Suddenly



We often think that when something happens in a sudden fashion that it was totally random or the product of luck.  And while that may be true for winners of the lottery, it usually isn't true in many areas of life.  Suddenly a volcano will burst forth.  But while the eruption was sudden the pressure beneath the surface had been building for some time.  And once that build up had hit a critical mass the slightest tremor caused the mountain to blow.

This "build up" was in the spiritual air of Israel after they were permitted to go back to their homeland by Cyrus King of Persia.  Although being encouraged that they were finally back within the borders of their national heritage they were likely discouraged that they were under the direction of the Persian throne.  This discouragement likely only grew after they were then under the rule of Greece following the conquests of Alexander the Great.  It then likely became worse when after an 80 year stint of national independence under the Hasmodian Kingdom, they found themselves submitted to Rome.  And it was from this place that a cry began to build in the Jewish people.  A cry for a Deliverer, a cry for a Savior, a cry for help, a cry for the Messiah.

And so it was 30 years after His miraculous birth, Jesus appears on the scene.  Centuries, even millennia, of build up culminating in a 3 year period.  A volcano erupted over humanity and we will never be the same again.

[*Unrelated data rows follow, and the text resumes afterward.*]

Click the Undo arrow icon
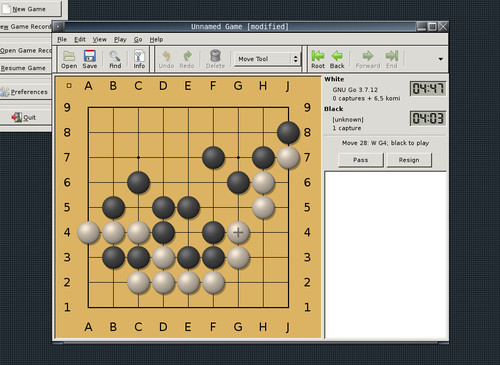 (166, 59)
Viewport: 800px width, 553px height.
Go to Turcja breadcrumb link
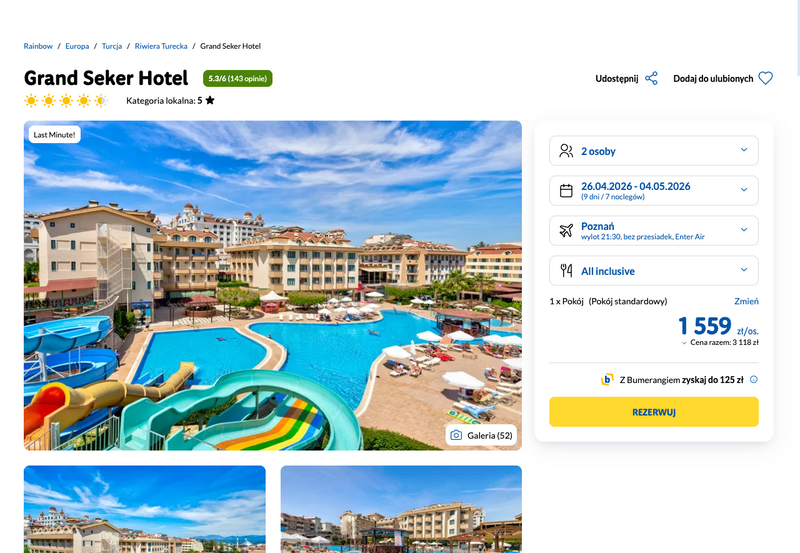click(112, 46)
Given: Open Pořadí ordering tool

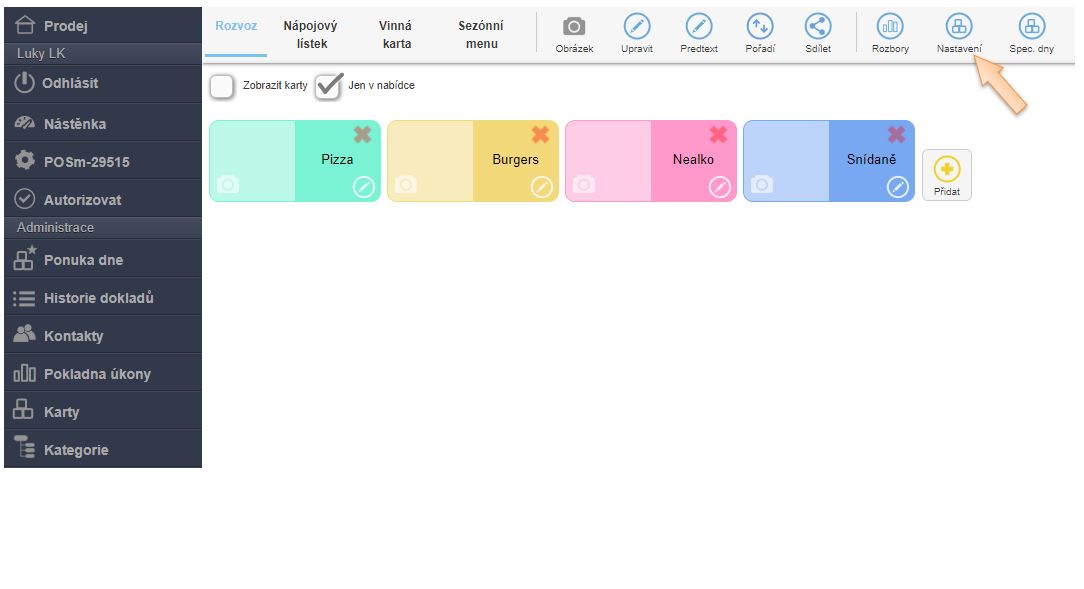Looking at the screenshot, I should pyautogui.click(x=760, y=28).
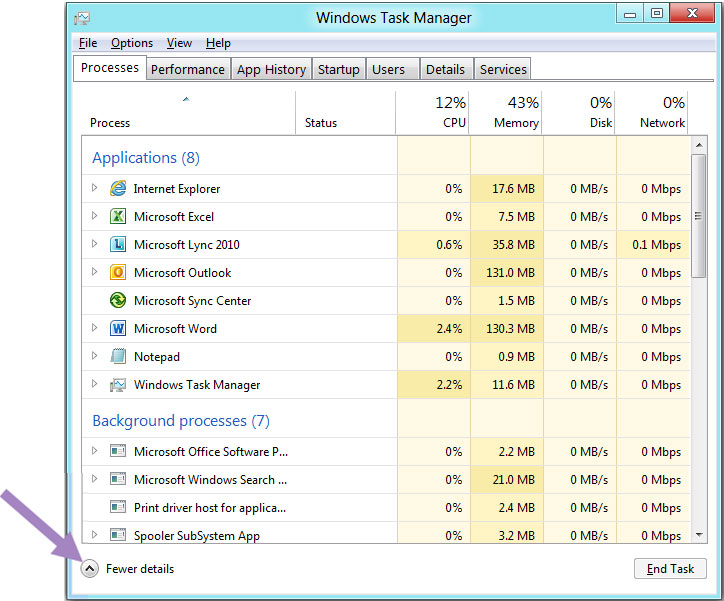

This is referenced, among other places, in Malachi 3:1 which reads

Behold, I am going to send My messenger, and he will clear the way before Me.  And the Lord who you seek will suddenly come to His Temple; and the messenger of the covenant, in whom you delight, behold He is coming.

The Book of Malachi, unlike many of the other prophetic books, has no direct reference to the time it was written. Unlike Isaiah or Jeremiah which both start by naming the kings that ruled during the time that they received their revelations, Malachi starts simply with "The oracle of the Word of the Lord to Israel to Malachi."

We are however able to place it in a certain time period due to the fact that Malachi references "the governor" in Malachi 1:9.  This places Malachi after the destruction of the First Temple, after Babylon and into the days where Israel was permitted to live in its native land but under the governance of the Persian Empire.  For up until the expulsion from their land by Babylon, Israel had only been ruled by its own kings.

Therefore the reference in Malachi 3:1 to the "Temple" is a reference to the Second Temple.  Built by Israel by the permission of King Darius of the Persian Empire.  This Temple which was later to be renovated by Herod the Great would stand for 586 years from 516 B.C. to 70 A.D.  when it was destroyed by Rome.

The exactness of this prophecy is profound:  In the Second Temple that only stood for 586 years, the Lord would suddenly come.  I can see no other fulfillment to this prophecy than that of Jesus Christ the Eternal Son of God coming as a Man to teach in this Temple.

What makes this even more profound (if that wasn’t mind-blowing enough) is that it calls "the Lord" the "Messenger of the Covenant".  The ramifications of that phrase are tremendous and took the entire New Testament and then years of Church history to unpack. What is being said here is that it isn't just that God is coming but that He would bring in a New Covenant.  For why would there need to be a messenger of a Covenant unless it was a new one.

This really opens up something deeply profound as we consider the plight of the nation of Israel.  They fought so hard and sacrificed so much to return to their homeland and to re-establish their system of worship and its likely that they couldn't fathom what would come from their devotion. They probably thought they would fight to get by and would pass on a torch, though a weaker one, to the next generations in hope that Israel would be great again.  But their obedience was being used by God to position all of humanity to receive the Incarnation.

And this is really the beauty of this period.  It was no doubt one of the more obscure and more filled with a sense of weakness periods in Israel’s history but their prophets spoke of something great - something that spurred them on to obey the Lord unto great sacrifice but something that they likely couldn't imagine -- God was coming to earth.